This method gets the API key from the GUI variable, saves it using the save_api_key method, and updates the question generator instance (self.question_generator) with the new API key. It also shows informational or error messages to the user via messagebox.
- save_revised_questions_to_xlsx() None[fuente]
Saves revised questions from a DOCX file to a new XLSX file. It uses the QuestionBankManager class to read the DOCX. If no name is provided for the XLSX file, one is generated automatically based on the DOCX name.
- select_excel_file() None[fuente]
Opens a dialog to select an Excel file. The path of the selected file is saved in the self.excel_filepath variable. After selecting the file, self.load_themes_for_selection() is called to load the themes.
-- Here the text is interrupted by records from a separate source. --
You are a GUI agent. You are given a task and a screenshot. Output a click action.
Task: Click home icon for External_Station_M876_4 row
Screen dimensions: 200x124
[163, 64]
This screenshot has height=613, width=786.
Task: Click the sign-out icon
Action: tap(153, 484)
- select_existing_bank_file() None[fuente]
Opens a dialog for the user to select an existing Excel file that contains the question bank. The path of the selected file is saved in the self.existing_bank_path variable.
- select_existing_bank_for_gen_file() None[fuente]
Opens a dialog for the user to select an existing Excel file to use as a question bank when generating new questions (optional). The path of the selected file is saved in the self.existing_bank_for_gen_path variable.
- select_gen_exams_output_dir() None[fuente]
Opens a dialog to select the output directory for generated exams.
- select_gen_questions_output_dir() None[fuente]
Opens a dialog to select the output directory for generated questions.
- select_pdf_files() None[fuente]
Opens a dialog for the user to select one or more PDF files. The paths of the selected files are inserted into the corresponding entry widget.
- select_reviewed_file_to_add() None[fuente]
Opens a dialog for the user to select a revised Excel file containing questions to add to the existing question bank. The path of the selected file is saved in the self.reviewed_add_path variable.
- select_revised_docx_file() None[fuente]
Opens a dialog to select a revised DOCX file. The path of the selected file is saved in the self.revised_docx_path_var variable.
- select_revised_xlsx_output_dir() None[fuente]
Opens a dialog to select the output directory for the revised XLSX file.
- toggle_pages_per_chunk_entry()[fuente]
Enables or disables the “pages per chunk” entry based on the checkbox state.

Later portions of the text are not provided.